### Excerpted records

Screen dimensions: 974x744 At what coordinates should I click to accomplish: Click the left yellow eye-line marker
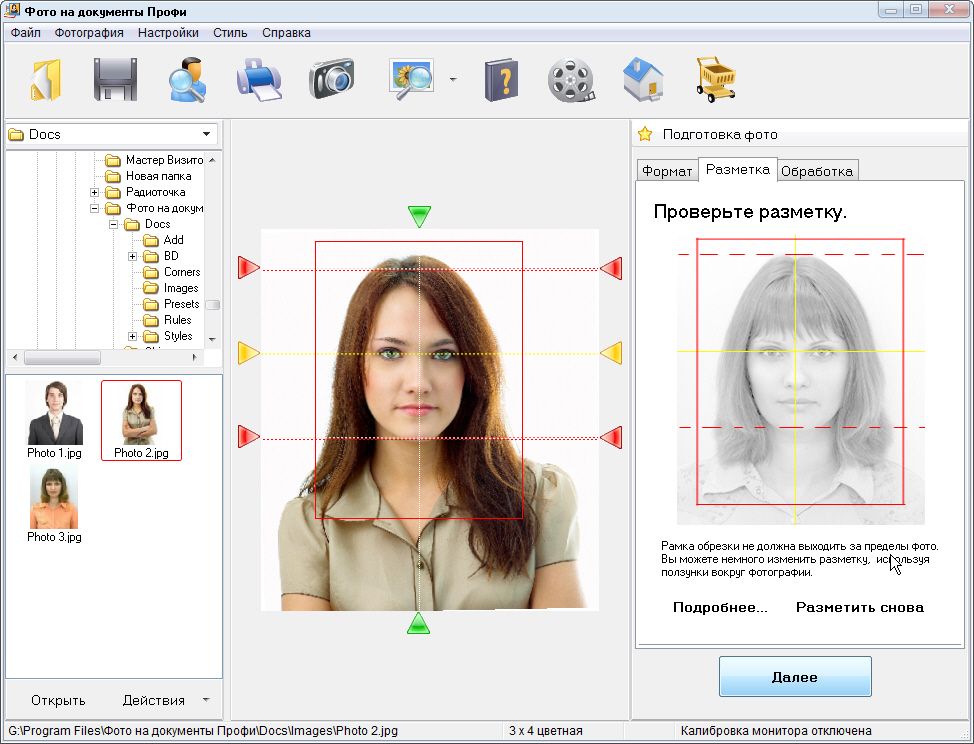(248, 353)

---

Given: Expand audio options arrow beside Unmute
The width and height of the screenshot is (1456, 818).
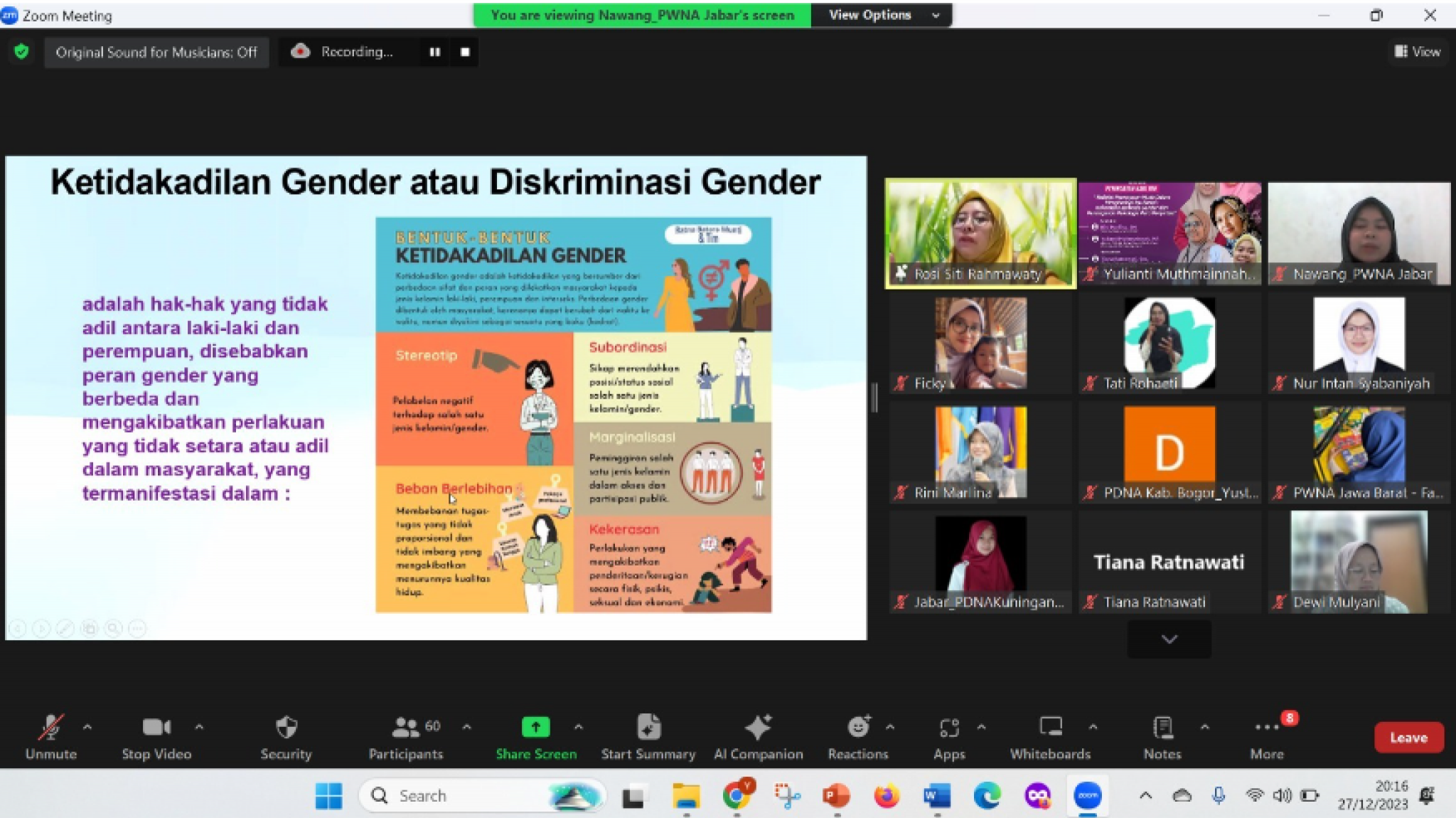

...

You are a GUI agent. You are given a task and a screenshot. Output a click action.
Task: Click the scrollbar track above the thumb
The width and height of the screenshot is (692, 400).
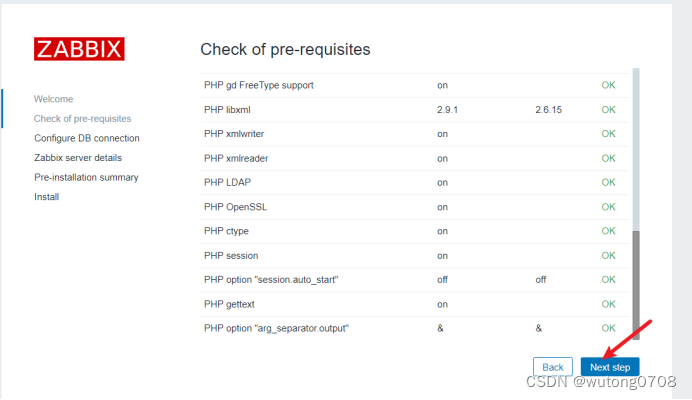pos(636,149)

### Problem requirements
Convert everything from the line containing "Given: Expand audio" down to the line containing "The width and height of the screenshot is (1456, 818)." into a JSON list of strings with one string per line, leaving out blank lines.

### Answer to this problem
[
  "Given: Expand audio options arrow beside Unmute",
  "The width and height of the screenshot is (1456, 818)."
]